• **ABOUT THIS EXERCISE**: Retype the data that follows exactly. No pictures belong in the copy.

• **RECORD SET**:
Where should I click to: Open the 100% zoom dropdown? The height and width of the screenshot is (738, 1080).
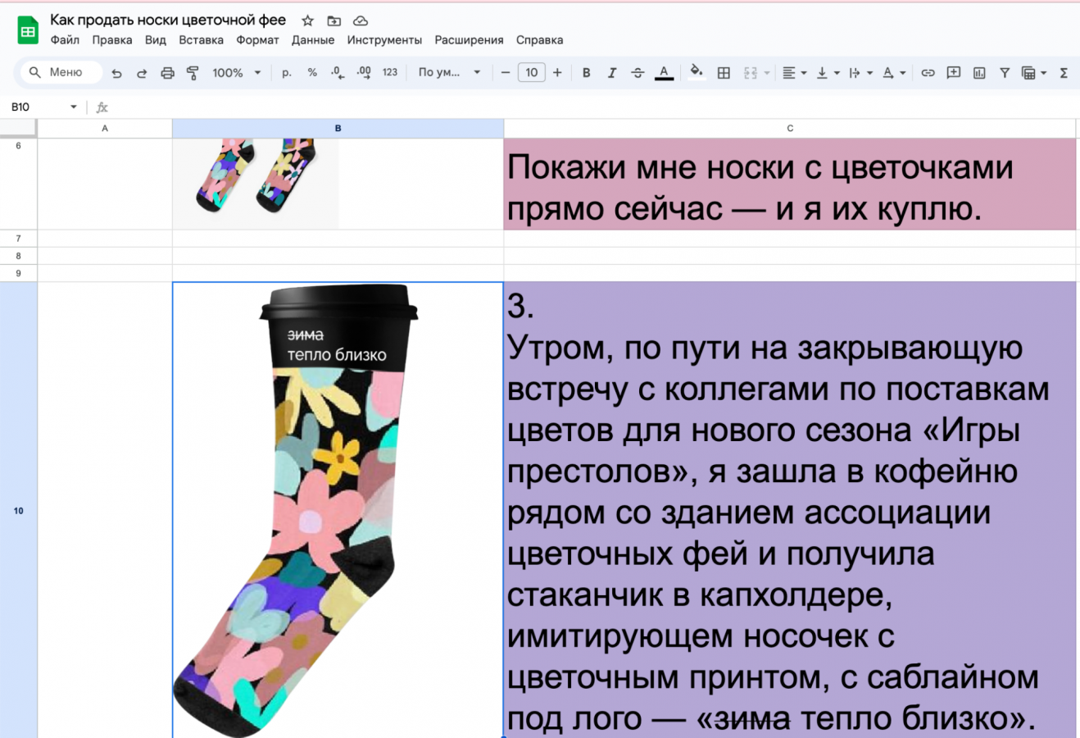(x=236, y=73)
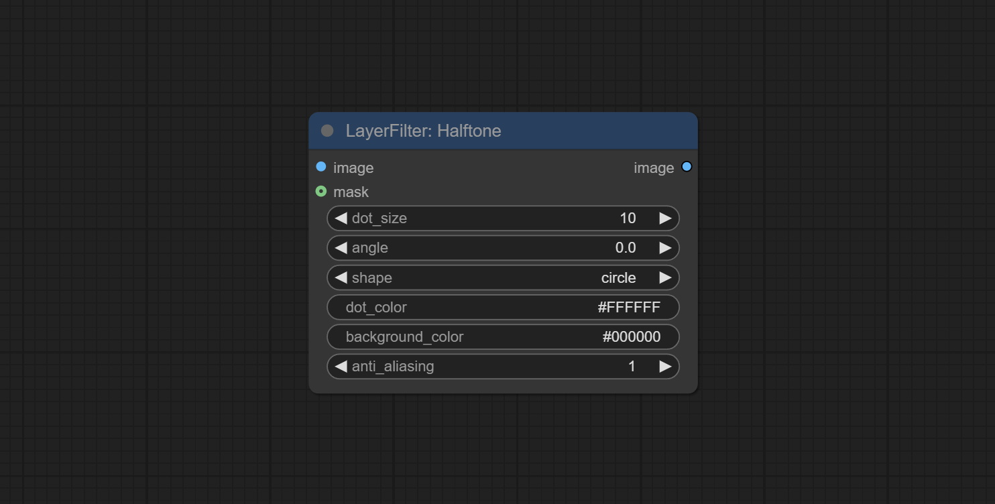
Task: Increase angle with the right arrow
Action: click(664, 248)
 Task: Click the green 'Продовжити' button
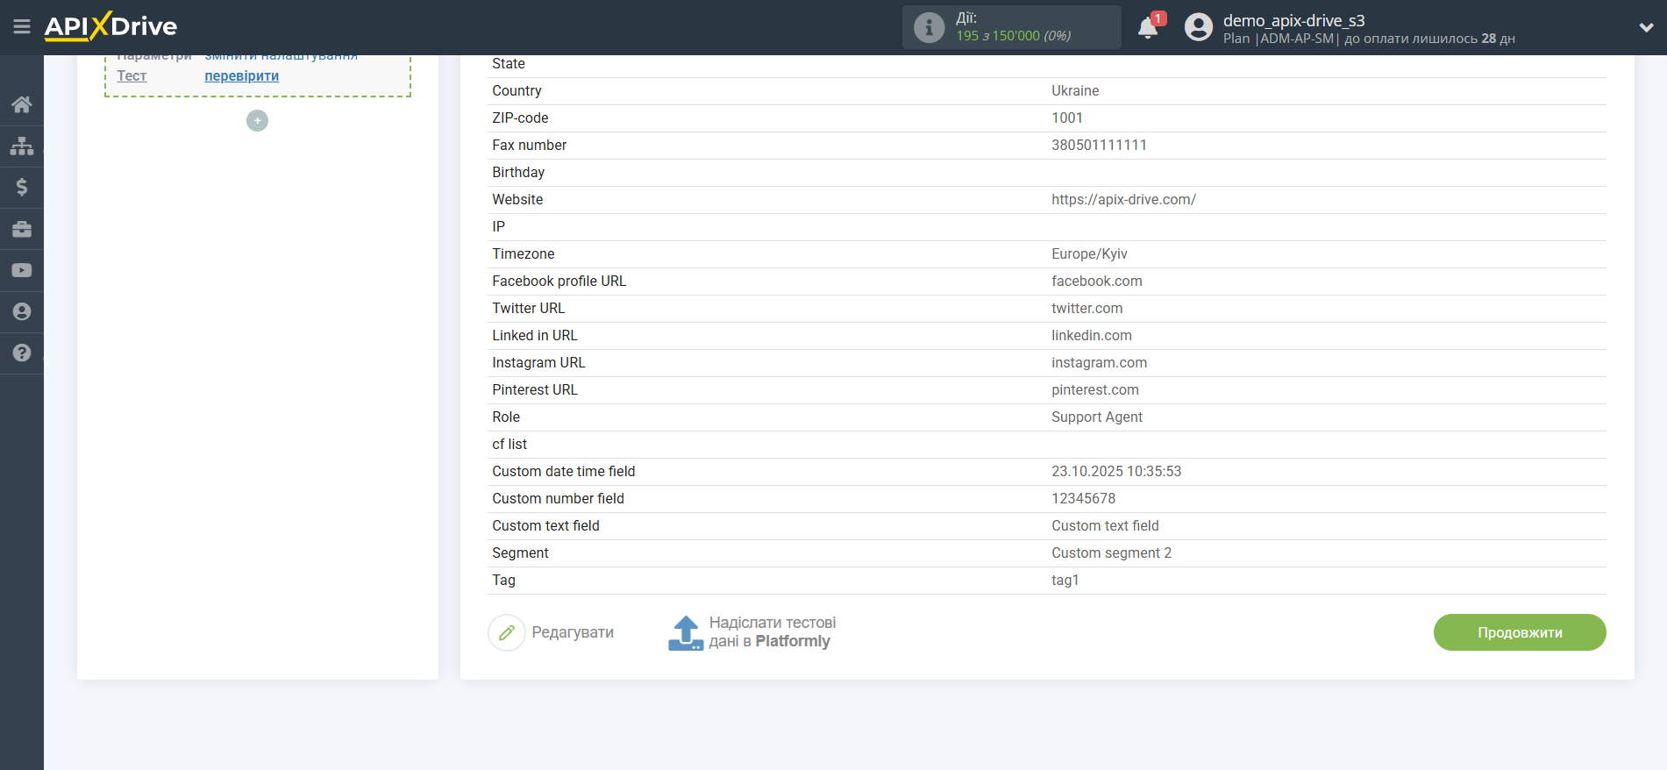coord(1519,632)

• **TASK RESULT**:
Where should I click to: Open the 100% zoom dropdown? The height and width of the screenshot is (738, 1080).
(x=236, y=73)
Task: Increase angle with the right arrow
Action: click(664, 248)
 Task: Click the green 'Продовжити' button
coord(1519,632)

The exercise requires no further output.